• **DIRECTIONS**: Your answer should be only the lines below from the one with "Febbraio 2025 (134, 1664)" to the one with "News & Resources (1153, 1524)", repeated exactly, ends included.

• **DATA EXTRACTS**:
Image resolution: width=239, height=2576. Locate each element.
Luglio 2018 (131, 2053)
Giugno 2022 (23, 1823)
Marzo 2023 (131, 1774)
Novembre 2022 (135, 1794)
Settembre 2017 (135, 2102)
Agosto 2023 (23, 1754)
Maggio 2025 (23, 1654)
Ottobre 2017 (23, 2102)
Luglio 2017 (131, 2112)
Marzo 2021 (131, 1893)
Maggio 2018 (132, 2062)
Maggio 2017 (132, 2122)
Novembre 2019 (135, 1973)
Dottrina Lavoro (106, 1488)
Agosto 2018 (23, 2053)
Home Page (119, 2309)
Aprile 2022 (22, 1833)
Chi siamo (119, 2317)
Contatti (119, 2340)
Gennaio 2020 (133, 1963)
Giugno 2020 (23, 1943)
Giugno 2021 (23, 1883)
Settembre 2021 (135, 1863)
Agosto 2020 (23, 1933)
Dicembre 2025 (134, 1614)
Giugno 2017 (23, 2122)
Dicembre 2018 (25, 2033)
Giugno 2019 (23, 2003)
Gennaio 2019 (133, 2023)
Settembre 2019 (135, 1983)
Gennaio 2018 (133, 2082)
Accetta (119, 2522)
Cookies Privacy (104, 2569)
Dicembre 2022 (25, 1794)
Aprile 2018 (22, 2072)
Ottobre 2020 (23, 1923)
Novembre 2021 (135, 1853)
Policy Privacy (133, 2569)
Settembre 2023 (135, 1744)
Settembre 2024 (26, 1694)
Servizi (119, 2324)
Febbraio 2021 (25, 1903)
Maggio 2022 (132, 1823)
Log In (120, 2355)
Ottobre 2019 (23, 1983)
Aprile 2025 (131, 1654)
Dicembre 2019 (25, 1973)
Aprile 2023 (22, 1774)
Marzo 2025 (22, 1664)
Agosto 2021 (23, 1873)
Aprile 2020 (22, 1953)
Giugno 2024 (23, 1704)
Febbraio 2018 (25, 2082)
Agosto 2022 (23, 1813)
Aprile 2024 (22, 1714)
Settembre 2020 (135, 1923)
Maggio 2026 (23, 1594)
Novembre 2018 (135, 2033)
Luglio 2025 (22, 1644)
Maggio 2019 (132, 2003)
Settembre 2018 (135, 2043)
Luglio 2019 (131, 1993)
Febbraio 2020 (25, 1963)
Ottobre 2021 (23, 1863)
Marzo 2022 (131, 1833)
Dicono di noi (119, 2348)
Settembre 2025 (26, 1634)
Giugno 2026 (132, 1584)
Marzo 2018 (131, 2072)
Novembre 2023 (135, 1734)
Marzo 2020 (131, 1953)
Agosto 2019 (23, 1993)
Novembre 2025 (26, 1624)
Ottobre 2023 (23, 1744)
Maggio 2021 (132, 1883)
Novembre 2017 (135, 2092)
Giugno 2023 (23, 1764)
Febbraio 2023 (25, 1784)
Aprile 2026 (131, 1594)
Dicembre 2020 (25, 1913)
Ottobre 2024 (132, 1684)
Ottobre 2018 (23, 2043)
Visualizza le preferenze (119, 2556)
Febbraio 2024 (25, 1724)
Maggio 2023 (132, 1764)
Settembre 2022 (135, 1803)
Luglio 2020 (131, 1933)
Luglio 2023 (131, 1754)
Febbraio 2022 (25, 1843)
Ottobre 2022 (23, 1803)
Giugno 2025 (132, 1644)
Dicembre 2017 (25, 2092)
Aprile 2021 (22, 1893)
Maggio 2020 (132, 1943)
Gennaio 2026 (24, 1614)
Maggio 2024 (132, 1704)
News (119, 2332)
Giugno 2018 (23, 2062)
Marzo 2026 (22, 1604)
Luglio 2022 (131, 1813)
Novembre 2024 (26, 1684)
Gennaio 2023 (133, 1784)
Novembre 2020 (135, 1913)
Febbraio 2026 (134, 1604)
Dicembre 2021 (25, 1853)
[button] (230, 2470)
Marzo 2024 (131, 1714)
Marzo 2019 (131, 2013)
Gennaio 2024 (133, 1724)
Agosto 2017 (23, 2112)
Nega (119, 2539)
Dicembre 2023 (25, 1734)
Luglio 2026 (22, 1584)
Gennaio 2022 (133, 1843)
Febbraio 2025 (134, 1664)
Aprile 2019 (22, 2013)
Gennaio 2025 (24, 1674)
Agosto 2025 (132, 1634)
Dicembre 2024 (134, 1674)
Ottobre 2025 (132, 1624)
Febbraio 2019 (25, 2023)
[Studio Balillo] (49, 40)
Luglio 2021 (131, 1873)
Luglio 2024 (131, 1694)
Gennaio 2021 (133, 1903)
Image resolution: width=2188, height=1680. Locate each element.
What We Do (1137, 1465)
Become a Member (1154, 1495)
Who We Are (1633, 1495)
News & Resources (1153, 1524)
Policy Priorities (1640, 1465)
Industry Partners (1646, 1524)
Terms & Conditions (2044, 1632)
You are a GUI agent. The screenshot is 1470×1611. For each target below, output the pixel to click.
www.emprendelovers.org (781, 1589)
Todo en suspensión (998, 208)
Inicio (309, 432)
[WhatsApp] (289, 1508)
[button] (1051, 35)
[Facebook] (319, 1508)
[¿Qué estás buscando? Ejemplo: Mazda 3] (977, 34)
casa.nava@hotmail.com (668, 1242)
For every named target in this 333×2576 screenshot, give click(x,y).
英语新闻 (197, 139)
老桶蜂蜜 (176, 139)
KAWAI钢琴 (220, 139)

• **REPLY TO THE TASK**:
Febbraio 2025 (134, 1664)
Aprile 2019 (22, 2013)
Gennaio 2025 (24, 1674)
Agosto 2025 (132, 1634)
Dicembre 2024 (134, 1674)
Ottobre 2025 (132, 1624)
Febbraio 2019 (25, 2023)
[Studio Balillo] (49, 40)
Luglio 2021 (131, 1873)
Luglio 2024 (131, 1694)
Gennaio 2021 (133, 1903)
Image resolution: width=2188, height=1680. Locate each element.
What We Do (1137, 1465)
Become a Member (1154, 1495)
Who We Are (1633, 1495)
News & Resources (1153, 1524)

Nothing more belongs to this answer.